# Delta 46-460?



## dmh (Sep 18, 2010)

OK seeing all the cool things that everyone is doing with their lathes has me wanting to give turning a shot. My turning experience equates to probably about five or ten minutes worth of making a square stick a round one in shop class some 25+ years ago.

I think I’ve boiled down my lathe choices to the delta 46-460. You guys that have one, are you happy with it? Anything you don’t like about it? If you had it to do over again would you buy something else (maybe bigger)?

From everything I’ve read people seem to love these things and adding the cost of a chuck and chisels it’s within my budget.

Just wanted to get you guy’s opinions since you are the ones getting me into this.:laughing:

Also any opinions on the Nova G3D chuck to go along with it?


----------



## robert421960 (Dec 9, 2010)

i bought mine last winter and yea i love it.i wish it was heavier but you pay for what you get,i got mine on sale for 450 bucks at woodcraft. so it was a great deal i thought


----------



## slicksqueegie (Feb 9, 2011)

*I love mine!*

Its a great lathe! I don't really like the tool Banjo, (it gets sticky) but a little wax and it slides nicely. I also splurged and got the nova chuck as well. If you do get that lathe and chuck, make sure the insert you get isn't an aftermarket.
Make sure your set up for sharpening and if I were you I would get a set of Harbor freight red handle tools. Those are cheap enough to practice with and I think they work fine.


----------



## dmh (Sep 18, 2010)

robert421960 said:


> i bought mine last winter and yea i love it.i wish it was heavier but you pay for what you get,i got mine on sale for 450 bucks at woodcraft. so it was a great deal i thought


450? Wow, that's alot cheaper than what i was figuring. I was looking at $599 on amazon. Wonder if it would be worth it to hold off till the holiday season kicks in?



slicksqueegie said:


> Its a great lathe! I don't really like the tool Banjo, (it gets sticky) but a little wax and it slides nicely. I also splurged and got the nova chuck as well. If you do get that lathe and chuck, make sure the insert you get isn't an aftermarket.
> Make sure your set up for sharpening and if I were you I would get a set of Harbor freight red handle tools. Those are cheap enough to practice with and I think they work fine.


The insert, what is it, a threaded adapter? I read somewhere something about that. I was under the impression that the G3D threaded straight on the shaft without the adapter. That was one of the reasons i was leaning towards that chuck. Not having to mess with adapters. Or am i worrying about things I shouldn't?

Yea i was planing on picking up a set of the HF chisels. But sharpening brings up a couple more questions. I have a six inch (or eight, something like that) bench grinder that I was just planning on swaping out one of the stones on for a finer grit. That would work right? What grit stone do I need?

I appreciate the help. Like I said i am pretty much clueless on this woodturning thing.


----------



## john lucas (Sep 18, 2007)

I turn on a Powermatic with 20" swing and 2hp. I was uprgading my mini lathes so I looked long and hard at all available. I decided on a the Delta 46-460. It works superb. It only needs a few minor mods to be exceptional. I will put a larger rectangular locking plate under the tailstock. It locks well enough for most people now but I'm kinda picky and used to a heavy duty lathe. 
The variable speed works well. I has plenty of power for most people and you can get a bed extension if you want to turn longer work.

## DATA PROVIDED
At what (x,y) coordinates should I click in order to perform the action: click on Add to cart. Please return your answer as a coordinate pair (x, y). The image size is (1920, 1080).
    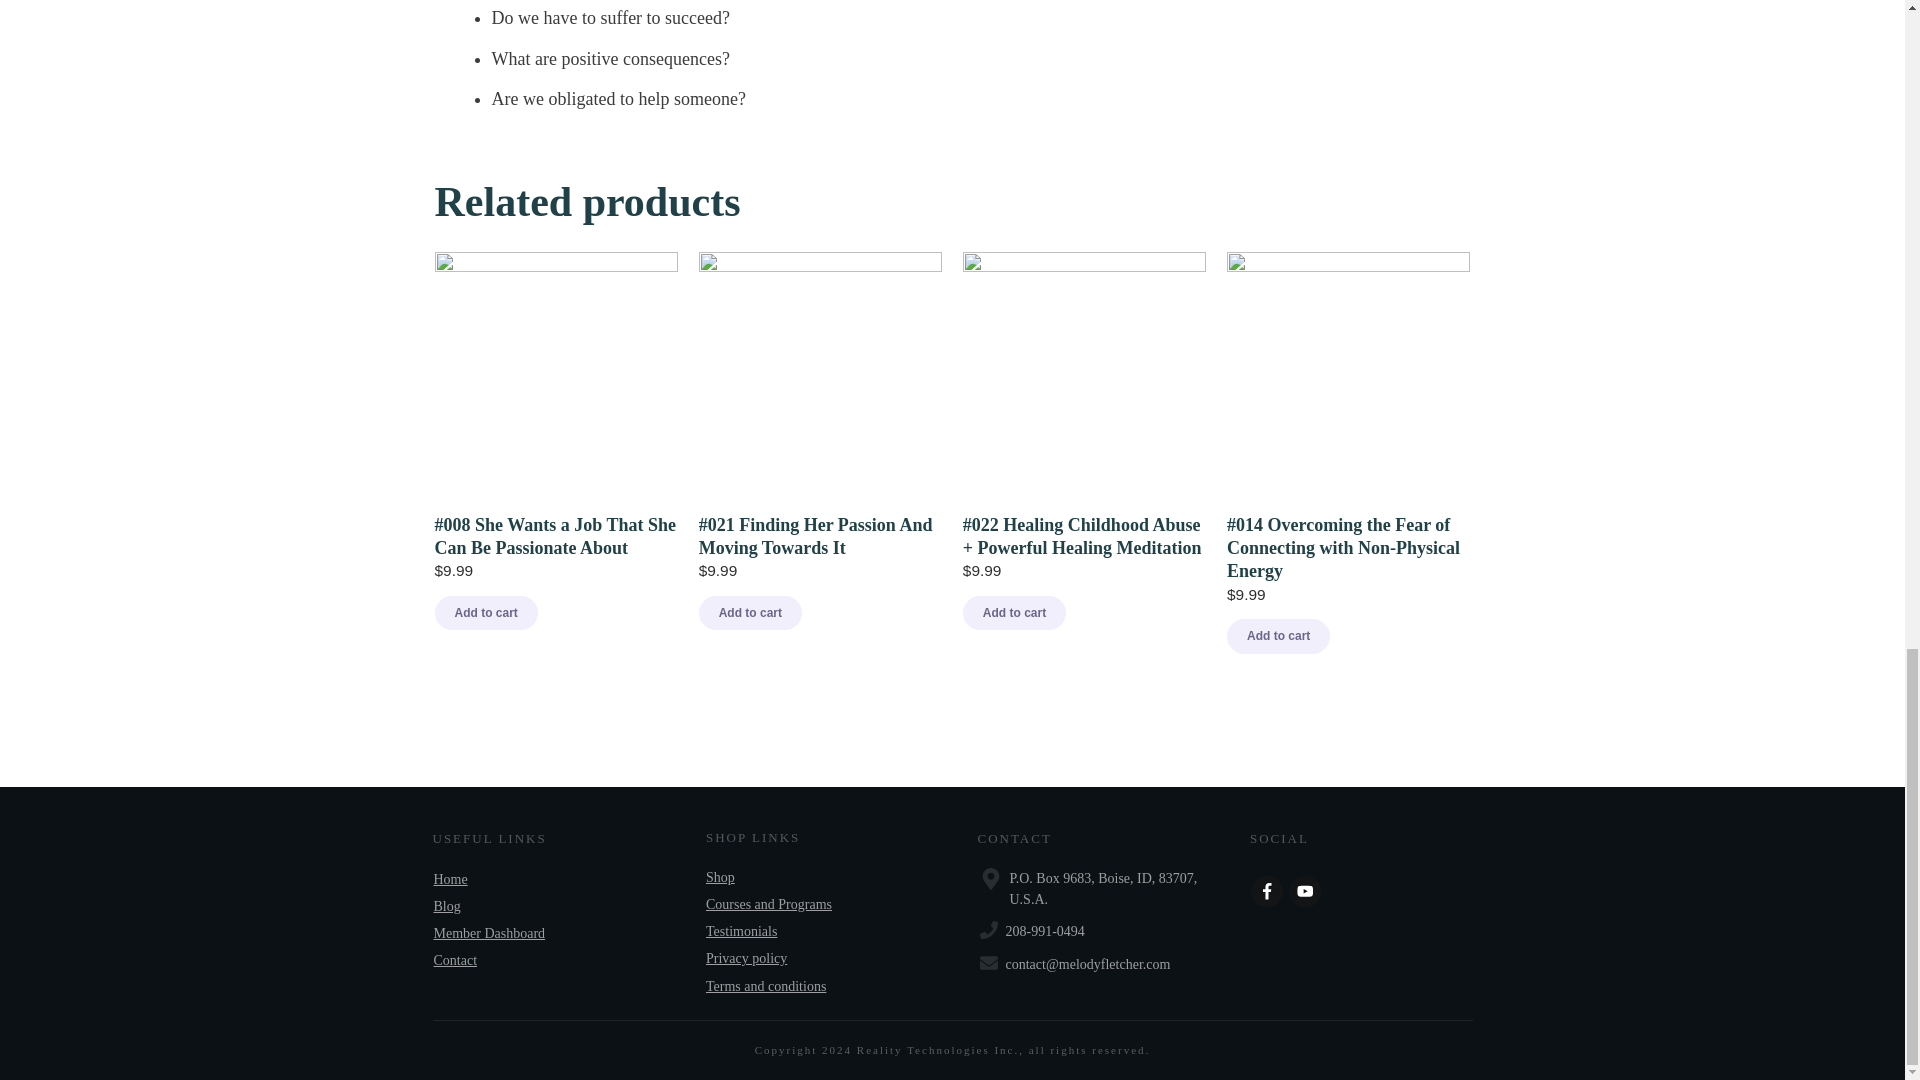
    Looking at the image, I should click on (1278, 636).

## THE TASKS
[A] Swap "bench grinder" for "shop grinder" in the lathe thread above, and give the part that opens with the words containing "Yea i was planing" and closes with "heavy duty lathe.".
[B] Write what comes next in the Delta 46-460 lathe thread above, picking up after its last sentence.

## ANSWERS TO EACH TASK
[A]
Yea i was planing on picking up a set of the HF chisels. But sharpening brings up a couple more questions. I have a six inch (or eight, something like that) shop grinder that I was just planning on swaping out one of the stones on for a finer grit. That would work right? What grit stone do I need?

I appreciate the help. Like I said i am pretty much clueless on this woodturning thing.


----------



## john lucas (Sep 18, 2007)

I turn on a Powermatic with 20" swing and 2hp. I was uprgading my mini lathes so I looked long and hard at all available. I decided on a the Delta 46-460. It works superb. It only needs a few minor mods to be exceptional. I will put a larger rectangular locking plate under the tailstock. It locks well enough for most people now but I'm kinda picky and used to a heavy duty lathe.

[B]
About the only complaint if it was my only lathe would be the limited swing. However 90 percent of all I turn is under 12" so it should do fine.


----------



## slicksqueegie (Feb 9, 2011)

It does require a threaded insert. I don't think its a big deal though.

As far as sharpening I currently use a 6" wheel, as it does work. I really should be using an 8" swapping out the stone should work fine.

If I'm not mistaken, I think you should have a 60 and a 120 grit. If you currently have a 6" grinder, upgrade to 8" when you can.


----------



## robert421960 (Dec 9, 2010)

slicksqueegie said:


> It does require a threaded insert. I don't think its a big deal though.


 for what?
i dont use any kind of threaded insert so im a little confused here


----------



## slicksqueegie (Feb 9, 2011)

robert421960 said:


> for what?
> i dont use any kind of threaded insert so im a little confused here



To use the nova chuck, it requires a 1"-8 "D" insert. 

http://www.woodworkingtalk.com/f6/nova-chuck-26623/

http://www.teknatool.com/products/Lathe_Accessories/adaptor_page.htm


----------



## robert421960 (Dec 9, 2010)

ok thanks and sorry for not knowing


----------



## don716 (Mar 1, 2008)

I have a 46-460 and love everything about it. Only thing about mine is about 6 months after I bought it my shop burnt and the 46-460 doesn't look as new anymore but it went through the fire and still works as good as it ever did. It might be discolored but it is a good workhorse. If you get one you will love it too.


----------



## don716 (Mar 1, 2008)

Here is mine after the fire. It took alot of work to get it clean because of all the rust from the water but it was worth it.


----------



## Bonanza35 (Jan 20, 2011)

I got mine last Dec. I like having the variable speed control and reverse. The speed range is good too. I may step up to a larger swing someday but 12.5" rarely limits me and the price point climbs pretty quickly from here. I figured I'd give myself some time to settle into the kind of turning I enjoy most then make the jump if I need to. 
I built a stand which is basically a 2x6 stud wall a couple inches longer than the bed and filled it with concrete to add mass. It allows me to stand at the end which is nice for bowls and hollowing. 

I usually find something I like better right after I make a purchase like this, but so far no regrets. BTW I paid retail (599) minus 10% for the whole purchase at Woodcraft. I guess I'm too impatient to get the good deals.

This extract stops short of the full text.